### What you are asked to do
Copy nothing from the entries below except the lines from the one containing "Identify the click" through the one containing "雨天團子 (22, 1793)", and copy those exactly.

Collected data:
*** Block opens ***
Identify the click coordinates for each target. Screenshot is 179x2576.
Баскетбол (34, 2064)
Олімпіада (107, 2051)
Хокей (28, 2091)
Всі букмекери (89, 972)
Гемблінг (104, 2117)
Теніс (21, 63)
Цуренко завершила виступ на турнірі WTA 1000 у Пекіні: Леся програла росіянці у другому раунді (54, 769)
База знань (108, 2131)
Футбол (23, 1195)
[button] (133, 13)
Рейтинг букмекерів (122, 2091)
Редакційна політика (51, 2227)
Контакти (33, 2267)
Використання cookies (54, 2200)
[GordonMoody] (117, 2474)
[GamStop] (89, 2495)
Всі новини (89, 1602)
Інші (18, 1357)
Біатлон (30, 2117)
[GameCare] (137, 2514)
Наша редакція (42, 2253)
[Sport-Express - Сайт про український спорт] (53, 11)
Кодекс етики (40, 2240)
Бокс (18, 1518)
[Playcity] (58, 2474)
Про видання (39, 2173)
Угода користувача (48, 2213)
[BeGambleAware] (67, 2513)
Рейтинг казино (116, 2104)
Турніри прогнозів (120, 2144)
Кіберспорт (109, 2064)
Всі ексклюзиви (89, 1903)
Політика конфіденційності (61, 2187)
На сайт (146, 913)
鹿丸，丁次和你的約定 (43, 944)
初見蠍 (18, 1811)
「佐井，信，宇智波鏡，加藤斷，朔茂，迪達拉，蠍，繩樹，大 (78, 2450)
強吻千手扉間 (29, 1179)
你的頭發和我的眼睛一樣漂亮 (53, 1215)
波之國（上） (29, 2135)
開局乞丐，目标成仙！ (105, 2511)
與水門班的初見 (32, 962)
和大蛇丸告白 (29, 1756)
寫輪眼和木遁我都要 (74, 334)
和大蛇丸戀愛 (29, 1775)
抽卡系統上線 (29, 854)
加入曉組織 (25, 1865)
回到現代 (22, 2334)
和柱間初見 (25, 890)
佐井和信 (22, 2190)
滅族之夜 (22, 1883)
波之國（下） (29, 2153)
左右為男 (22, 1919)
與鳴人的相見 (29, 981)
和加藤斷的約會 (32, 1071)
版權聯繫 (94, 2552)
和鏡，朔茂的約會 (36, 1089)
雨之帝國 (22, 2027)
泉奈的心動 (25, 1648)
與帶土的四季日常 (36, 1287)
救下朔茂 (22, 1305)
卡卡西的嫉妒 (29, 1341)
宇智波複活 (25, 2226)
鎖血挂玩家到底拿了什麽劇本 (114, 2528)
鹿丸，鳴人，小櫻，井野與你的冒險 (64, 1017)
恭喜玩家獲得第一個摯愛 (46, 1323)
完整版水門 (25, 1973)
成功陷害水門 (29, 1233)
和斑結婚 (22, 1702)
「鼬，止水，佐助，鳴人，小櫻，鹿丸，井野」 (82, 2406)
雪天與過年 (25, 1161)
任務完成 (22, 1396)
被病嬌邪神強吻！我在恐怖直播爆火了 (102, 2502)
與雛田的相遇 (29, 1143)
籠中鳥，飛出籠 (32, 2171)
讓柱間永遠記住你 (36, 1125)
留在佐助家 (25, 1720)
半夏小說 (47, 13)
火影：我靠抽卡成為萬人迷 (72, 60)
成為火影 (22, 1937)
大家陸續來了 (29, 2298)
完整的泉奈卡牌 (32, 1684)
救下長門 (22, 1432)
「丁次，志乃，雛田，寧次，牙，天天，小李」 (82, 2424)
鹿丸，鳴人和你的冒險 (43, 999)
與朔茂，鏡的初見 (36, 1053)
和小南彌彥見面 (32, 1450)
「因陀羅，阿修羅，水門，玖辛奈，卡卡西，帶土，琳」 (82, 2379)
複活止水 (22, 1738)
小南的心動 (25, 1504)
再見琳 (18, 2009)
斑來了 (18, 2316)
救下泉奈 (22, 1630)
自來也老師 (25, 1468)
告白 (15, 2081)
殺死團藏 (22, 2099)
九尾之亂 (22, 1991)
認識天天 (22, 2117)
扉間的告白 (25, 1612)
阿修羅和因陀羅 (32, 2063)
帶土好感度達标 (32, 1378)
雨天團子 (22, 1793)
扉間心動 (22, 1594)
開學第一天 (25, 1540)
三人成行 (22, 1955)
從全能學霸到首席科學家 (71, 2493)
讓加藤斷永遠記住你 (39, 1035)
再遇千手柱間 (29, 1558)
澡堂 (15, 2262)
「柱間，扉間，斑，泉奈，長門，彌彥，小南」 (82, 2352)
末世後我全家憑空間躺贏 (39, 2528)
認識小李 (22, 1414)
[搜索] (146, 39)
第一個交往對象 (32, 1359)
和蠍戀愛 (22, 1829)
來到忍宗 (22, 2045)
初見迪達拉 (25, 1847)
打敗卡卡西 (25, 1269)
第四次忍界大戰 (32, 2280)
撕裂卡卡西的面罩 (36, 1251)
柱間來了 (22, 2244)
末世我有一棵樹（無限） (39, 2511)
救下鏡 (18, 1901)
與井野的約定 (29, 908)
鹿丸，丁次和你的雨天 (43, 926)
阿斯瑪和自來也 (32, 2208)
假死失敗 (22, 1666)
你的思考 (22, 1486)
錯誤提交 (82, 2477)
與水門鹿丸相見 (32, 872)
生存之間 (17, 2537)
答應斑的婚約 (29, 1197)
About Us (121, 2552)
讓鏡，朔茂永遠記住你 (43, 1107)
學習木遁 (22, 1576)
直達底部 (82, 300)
*** Block closes ***
*** Block opens ***
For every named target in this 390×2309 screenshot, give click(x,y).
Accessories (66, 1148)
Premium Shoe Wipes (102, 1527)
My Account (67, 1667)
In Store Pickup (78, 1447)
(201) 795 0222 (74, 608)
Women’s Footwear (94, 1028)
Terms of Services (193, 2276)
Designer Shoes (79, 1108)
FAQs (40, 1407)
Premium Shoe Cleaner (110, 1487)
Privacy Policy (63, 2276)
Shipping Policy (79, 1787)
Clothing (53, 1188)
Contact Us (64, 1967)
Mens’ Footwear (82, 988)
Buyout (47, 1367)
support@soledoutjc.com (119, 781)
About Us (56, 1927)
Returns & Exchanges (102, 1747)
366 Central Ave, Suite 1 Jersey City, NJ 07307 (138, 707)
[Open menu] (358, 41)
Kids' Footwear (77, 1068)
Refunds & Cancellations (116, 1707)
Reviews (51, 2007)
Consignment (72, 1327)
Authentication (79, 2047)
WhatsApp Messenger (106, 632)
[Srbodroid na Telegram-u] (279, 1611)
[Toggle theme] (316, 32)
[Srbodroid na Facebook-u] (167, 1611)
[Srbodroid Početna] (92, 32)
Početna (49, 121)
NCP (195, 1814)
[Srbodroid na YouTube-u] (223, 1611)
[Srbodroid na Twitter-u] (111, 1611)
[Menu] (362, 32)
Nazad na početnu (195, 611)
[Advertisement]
*** Block closes ***
### The answer
Identify the click coordinates for each target. Screenshot is 179x2576.
Баскетбол (34, 2064)
Олімпіада (107, 2051)
Хокей (28, 2091)
Всі букмекери (89, 972)
Гемблінг (104, 2117)
Теніс (21, 63)
Цуренко завершила виступ на турнірі WTA 1000 у Пекіні: Леся програла росіянці у другому раунді (54, 769)
База знань (108, 2131)
Футбол (23, 1195)
[button] (133, 13)
Рейтинг букмекерів (122, 2091)
Редакційна політика (51, 2227)
Контакти (33, 2267)
Використання cookies (54, 2200)
[GordonMoody] (117, 2474)
[GamStop] (89, 2495)
Всі новини (89, 1602)
Інші (18, 1357)
Біатлон (30, 2117)
[GameCare] (137, 2514)
Наша редакція (42, 2253)
[Sport-Express - Сайт про український спорт] (53, 11)
Кодекс етики (40, 2240)
Бокс (18, 1518)
[Playcity] (58, 2474)
Про видання (39, 2173)
Угода користувача (48, 2213)
[BeGambleAware] (67, 2513)
Рейтинг казино (116, 2104)
Турніри прогнозів (120, 2144)
Кіберспорт (109, 2064)
Всі ексклюзиви (89, 1903)
Політика конфіденційності (61, 2187)
На сайт (146, 913)
鹿丸，丁次和你的約定 (43, 944)
初見蠍 (18, 1811)
「佐井，信，宇智波鏡，加藤斷，朔茂，迪達拉，蠍，繩樹，大 (78, 2450)
強吻千手扉間 (29, 1179)
你的頭發和我的眼睛一樣漂亮 (53, 1215)
波之國（上） (29, 2135)
開局乞丐，目标成仙！ (105, 2511)
與水門班的初見 (32, 962)
和大蛇丸告白 (29, 1756)
寫輪眼和木遁我都要 (74, 334)
和大蛇丸戀愛 (29, 1775)
抽卡系統上線 (29, 854)
加入曉組織 (25, 1865)
回到現代 (22, 2334)
和柱間初見 (25, 890)
佐井和信 (22, 2190)
滅族之夜 (22, 1883)
波之國（下） (29, 2153)
左右為男 (22, 1919)
與鳴人的相見 (29, 981)
和加藤斷的約會 (32, 1071)
版權聯繫 (94, 2552)
和鏡，朔茂的約會 (36, 1089)
雨之帝國 (22, 2027)
泉奈的心動 (25, 1648)
與帶土的四季日常 (36, 1287)
救下朔茂 (22, 1305)
卡卡西的嫉妒 (29, 1341)
宇智波複活 (25, 2226)
鎖血挂玩家到底拿了什麽劇本 (114, 2528)
鹿丸，鳴人，小櫻，井野與你的冒險 (64, 1017)
恭喜玩家獲得第一個摯愛 (46, 1323)
完整版水門 (25, 1973)
成功陷害水門 (29, 1233)
和斑結婚 (22, 1702)
「鼬，止水，佐助，鳴人，小櫻，鹿丸，井野」 (82, 2406)
雪天與過年 (25, 1161)
任務完成 (22, 1396)
被病嬌邪神強吻！我在恐怖直播爆火了 (102, 2502)
與雛田的相遇 (29, 1143)
籠中鳥，飛出籠 (32, 2171)
讓柱間永遠記住你 (36, 1125)
留在佐助家 (25, 1720)
半夏小說 (47, 13)
火影：我靠抽卡成為萬人迷 (72, 60)
成為火影 (22, 1937)
大家陸續來了 (29, 2298)
完整的泉奈卡牌 (32, 1684)
救下長門 (22, 1432)
「丁次，志乃，雛田，寧次，牙，天天，小李」 (82, 2424)
鹿丸，鳴人和你的冒險 (43, 999)
與朔茂，鏡的初見 (36, 1053)
和小南彌彥見面 (32, 1450)
「因陀羅，阿修羅，水門，玖辛奈，卡卡西，帶土，琳」 (82, 2379)
複活止水 (22, 1738)
小南的心動 (25, 1504)
再見琳 (18, 2009)
斑來了 (18, 2316)
救下泉奈 (22, 1630)
自來也老師 (25, 1468)
告白 (15, 2081)
殺死團藏 (22, 2099)
九尾之亂 (22, 1991)
認識天天 (22, 2117)
扉間的告白 (25, 1612)
阿修羅和因陀羅 (32, 2063)
帶土好感度達标 (32, 1378)
雨天團子 (22, 1793)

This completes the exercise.